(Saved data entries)
========================
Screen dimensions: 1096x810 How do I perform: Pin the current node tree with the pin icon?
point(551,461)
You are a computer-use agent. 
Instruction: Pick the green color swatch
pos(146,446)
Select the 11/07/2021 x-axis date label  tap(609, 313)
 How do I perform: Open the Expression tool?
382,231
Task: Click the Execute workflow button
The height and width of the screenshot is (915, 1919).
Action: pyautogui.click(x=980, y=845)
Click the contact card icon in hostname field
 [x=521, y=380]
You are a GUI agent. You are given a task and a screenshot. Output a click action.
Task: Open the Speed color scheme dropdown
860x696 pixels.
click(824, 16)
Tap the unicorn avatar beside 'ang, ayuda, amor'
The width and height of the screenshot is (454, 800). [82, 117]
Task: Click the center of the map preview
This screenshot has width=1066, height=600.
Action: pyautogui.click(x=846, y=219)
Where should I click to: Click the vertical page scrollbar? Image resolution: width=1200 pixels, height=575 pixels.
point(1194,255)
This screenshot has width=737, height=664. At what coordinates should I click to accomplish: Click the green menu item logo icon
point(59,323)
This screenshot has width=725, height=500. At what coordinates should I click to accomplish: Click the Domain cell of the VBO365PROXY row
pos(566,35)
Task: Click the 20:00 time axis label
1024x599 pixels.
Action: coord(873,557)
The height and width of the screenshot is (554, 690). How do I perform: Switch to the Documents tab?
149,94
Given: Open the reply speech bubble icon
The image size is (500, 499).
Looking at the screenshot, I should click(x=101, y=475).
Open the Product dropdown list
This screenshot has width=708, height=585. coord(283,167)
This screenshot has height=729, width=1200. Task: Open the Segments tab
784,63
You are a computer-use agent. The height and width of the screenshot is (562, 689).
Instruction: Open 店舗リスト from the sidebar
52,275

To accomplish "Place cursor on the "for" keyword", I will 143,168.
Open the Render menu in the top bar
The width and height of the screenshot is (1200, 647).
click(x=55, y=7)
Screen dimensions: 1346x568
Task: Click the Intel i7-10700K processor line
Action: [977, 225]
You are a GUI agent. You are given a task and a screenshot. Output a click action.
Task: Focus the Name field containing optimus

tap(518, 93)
========================
- [What is being asked]
From the first line of the entries above to the line with "Task: Click the Execute workflow button", please return every line exactly, keeping both ends.

- [Final answer]
Screen dimensions: 1096x810 How do I perform: Pin the current node tree with the pin icon?
point(551,461)
You are a computer-use agent. 
Instruction: Pick the green color swatch
pos(146,446)
Select the 11/07/2021 x-axis date label  tap(609, 313)
 How do I perform: Open the Expression tool?
382,231
Task: Click the Execute workflow button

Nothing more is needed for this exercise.